Module 5 Deep Learning Architectures
Published:
Deep Learning Tutorial Series
- Module 0 — Environment Setup (Beginner Guide)
- Module 1 — Machine Learning & Neural Network Basics
- Module 2 — Training & Learning Process
- Module 3 — Practical Deep Learning with PyTorch
- Module 4 — CNNs and Computer Vision
- Module 5 — Deep Learning Architectures
This module introduces models for sequential data and gives a high-level overview of modern deep learning systems, including attention and transformers.
5.1 Learning Goals
By the end of this module, you should understand:
- Why sequence models are needed
- What sequential data is
- Basic idea of RNNs
- Why LSTM/GRU were introduced
- Intuition behind attention mechanisms
- High-level idea of Transformers
- What pretrained models and transfer learning are
- How modern deep learning systems are built
Deep Learning Architectures
- Deep learning architectures (IBM blog, 2017)
This article classifies deep learning architectures into supervised and unsupervised learning and introduces several popular deep learning architectures: convolutional neural networks, recurrent neural networks (RNNs), long short-term memory/gated recurrent unit (GRU), self-organizing map (SOM), autoencoders (AE) and restricted Boltzman machine (RBM). It also gives an overview of deep belief networks (DBN) and deep stacking networks (DSNs)
- Illustrated: 10 CNN Architectures: LeNet-5, AlexNet, VGG-16, Inception-v1, Inception-v3, ResNet-50, Xception, Inception-v4, Inception-ResNets, ResNeXt-50
- Understanding AlexNet
5.2 What is Sequential Data?
Sequential data has an order where previous elements affect future ones.
Examples:
- Text (words in a sentence)
- Time series (stock prices, sensor data)
- Speech signals
- Video frames
Unlike images, order matters.
5.3 Why CNNs Are Not Enough
CNNs are good for spatial patterns but:
- They do not naturally model time/order
- They assume fixed-size local structure
- They struggle with long-range dependencies
We need models that “remember” past information.

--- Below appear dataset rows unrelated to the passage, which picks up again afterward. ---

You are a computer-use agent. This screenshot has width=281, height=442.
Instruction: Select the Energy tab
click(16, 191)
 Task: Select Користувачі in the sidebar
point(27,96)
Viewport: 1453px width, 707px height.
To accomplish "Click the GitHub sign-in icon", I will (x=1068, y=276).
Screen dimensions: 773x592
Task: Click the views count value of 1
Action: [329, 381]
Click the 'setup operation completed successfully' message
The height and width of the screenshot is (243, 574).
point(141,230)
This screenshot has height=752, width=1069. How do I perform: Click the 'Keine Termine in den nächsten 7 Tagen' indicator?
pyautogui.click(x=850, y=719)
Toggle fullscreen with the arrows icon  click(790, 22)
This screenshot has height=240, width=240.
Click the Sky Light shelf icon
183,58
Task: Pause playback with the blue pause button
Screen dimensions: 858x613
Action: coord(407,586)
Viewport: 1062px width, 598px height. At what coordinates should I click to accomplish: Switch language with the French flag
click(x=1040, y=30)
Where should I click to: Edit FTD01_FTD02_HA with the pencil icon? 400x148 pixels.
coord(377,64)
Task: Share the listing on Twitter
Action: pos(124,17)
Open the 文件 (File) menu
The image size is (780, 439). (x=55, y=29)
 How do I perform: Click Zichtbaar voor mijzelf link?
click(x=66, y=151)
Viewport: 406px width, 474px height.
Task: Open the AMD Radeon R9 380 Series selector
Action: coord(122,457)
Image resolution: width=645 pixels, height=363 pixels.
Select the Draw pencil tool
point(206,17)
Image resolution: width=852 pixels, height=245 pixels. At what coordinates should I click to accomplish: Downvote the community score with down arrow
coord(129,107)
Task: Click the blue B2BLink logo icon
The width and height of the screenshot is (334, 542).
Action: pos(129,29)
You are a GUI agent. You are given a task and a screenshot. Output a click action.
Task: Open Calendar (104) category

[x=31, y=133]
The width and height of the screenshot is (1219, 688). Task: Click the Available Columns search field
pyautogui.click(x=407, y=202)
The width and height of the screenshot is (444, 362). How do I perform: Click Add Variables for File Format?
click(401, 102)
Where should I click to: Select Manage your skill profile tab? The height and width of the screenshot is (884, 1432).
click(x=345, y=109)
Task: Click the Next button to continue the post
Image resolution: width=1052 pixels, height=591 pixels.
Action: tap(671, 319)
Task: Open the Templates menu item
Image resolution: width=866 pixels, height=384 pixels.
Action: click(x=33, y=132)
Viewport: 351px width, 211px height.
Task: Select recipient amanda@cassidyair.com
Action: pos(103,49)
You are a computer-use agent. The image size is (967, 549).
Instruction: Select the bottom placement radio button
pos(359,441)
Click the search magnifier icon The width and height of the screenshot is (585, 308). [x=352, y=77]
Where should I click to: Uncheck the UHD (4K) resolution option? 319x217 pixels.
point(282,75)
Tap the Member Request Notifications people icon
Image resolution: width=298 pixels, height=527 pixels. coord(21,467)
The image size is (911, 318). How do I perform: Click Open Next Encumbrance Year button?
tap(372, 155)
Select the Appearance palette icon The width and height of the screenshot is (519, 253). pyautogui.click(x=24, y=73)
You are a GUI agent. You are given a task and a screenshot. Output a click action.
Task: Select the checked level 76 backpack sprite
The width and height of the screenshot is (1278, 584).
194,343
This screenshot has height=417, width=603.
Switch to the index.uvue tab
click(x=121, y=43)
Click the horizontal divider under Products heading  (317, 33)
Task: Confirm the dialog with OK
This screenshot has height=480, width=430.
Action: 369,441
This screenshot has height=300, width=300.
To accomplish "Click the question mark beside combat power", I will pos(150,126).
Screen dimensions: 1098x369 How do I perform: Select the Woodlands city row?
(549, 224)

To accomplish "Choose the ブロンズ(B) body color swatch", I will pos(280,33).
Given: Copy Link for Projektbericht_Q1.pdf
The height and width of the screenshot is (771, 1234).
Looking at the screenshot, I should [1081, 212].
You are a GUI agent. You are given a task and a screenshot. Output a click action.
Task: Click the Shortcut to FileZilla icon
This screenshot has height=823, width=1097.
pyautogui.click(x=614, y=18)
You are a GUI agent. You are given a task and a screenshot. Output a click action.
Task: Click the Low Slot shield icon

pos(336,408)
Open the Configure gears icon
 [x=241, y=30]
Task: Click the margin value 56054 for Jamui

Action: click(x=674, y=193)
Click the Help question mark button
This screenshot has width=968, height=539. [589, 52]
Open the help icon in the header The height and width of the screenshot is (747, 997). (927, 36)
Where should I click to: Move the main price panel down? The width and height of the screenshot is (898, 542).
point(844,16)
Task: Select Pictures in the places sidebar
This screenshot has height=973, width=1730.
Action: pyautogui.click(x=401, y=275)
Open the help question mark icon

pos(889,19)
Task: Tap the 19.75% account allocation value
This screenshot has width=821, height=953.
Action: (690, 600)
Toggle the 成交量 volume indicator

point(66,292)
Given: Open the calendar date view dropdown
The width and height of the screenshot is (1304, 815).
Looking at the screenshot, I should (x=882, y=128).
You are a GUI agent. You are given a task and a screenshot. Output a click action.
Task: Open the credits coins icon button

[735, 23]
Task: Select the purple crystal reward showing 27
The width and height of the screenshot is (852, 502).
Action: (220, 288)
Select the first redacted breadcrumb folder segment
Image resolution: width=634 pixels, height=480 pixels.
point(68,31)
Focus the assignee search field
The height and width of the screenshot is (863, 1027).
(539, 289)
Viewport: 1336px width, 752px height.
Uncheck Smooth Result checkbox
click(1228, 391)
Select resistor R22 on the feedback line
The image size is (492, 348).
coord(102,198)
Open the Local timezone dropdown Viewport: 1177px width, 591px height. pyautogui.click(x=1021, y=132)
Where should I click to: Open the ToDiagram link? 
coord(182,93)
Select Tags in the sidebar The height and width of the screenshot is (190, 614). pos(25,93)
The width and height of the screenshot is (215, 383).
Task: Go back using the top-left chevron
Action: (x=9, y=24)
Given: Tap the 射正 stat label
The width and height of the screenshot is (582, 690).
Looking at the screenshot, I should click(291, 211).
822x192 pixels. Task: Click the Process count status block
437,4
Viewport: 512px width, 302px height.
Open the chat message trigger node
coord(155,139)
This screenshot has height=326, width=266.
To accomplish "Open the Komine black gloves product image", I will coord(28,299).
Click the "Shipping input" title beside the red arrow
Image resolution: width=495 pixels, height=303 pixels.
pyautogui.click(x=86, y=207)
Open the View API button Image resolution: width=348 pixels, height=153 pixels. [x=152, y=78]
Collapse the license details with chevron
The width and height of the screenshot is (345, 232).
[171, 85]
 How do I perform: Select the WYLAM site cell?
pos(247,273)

5.4 Recurrent Neural Networks (RNNs)
RNNs process sequences step-by-step.
Core idea:
- Take input one step at a time
- Maintain a hidden “memory” state
x1 → x2 → x3 → x4
↓ ↓ ↓
hidden state updates
At each step:
- Output depends on current input + past memory
RNN problems:
- Forget long-term information
- Vanishing gradient issue
- Hard to train on long sequences
Example problem:
- Early words in a sentence are forgotten in long text
5.6 LSTM and GRU (Improved Memory Models)
LSTM (Long Short-Term Memory) fixes RNN limitations.
Key idea:
- Add a controlled memory system
- Decide what to remember and forget
GRU is a simpler version of LSTM.
They introduce:
- Memory gates
- Controlled information flow
Result:
- Better handling of long sequences
Intuition: Why LSTM Works
Think of memory like a notebook:
- RNN: overwrites notes constantly
- LSTM: decides what to keep, update, or erase
This helps retain important long-term context.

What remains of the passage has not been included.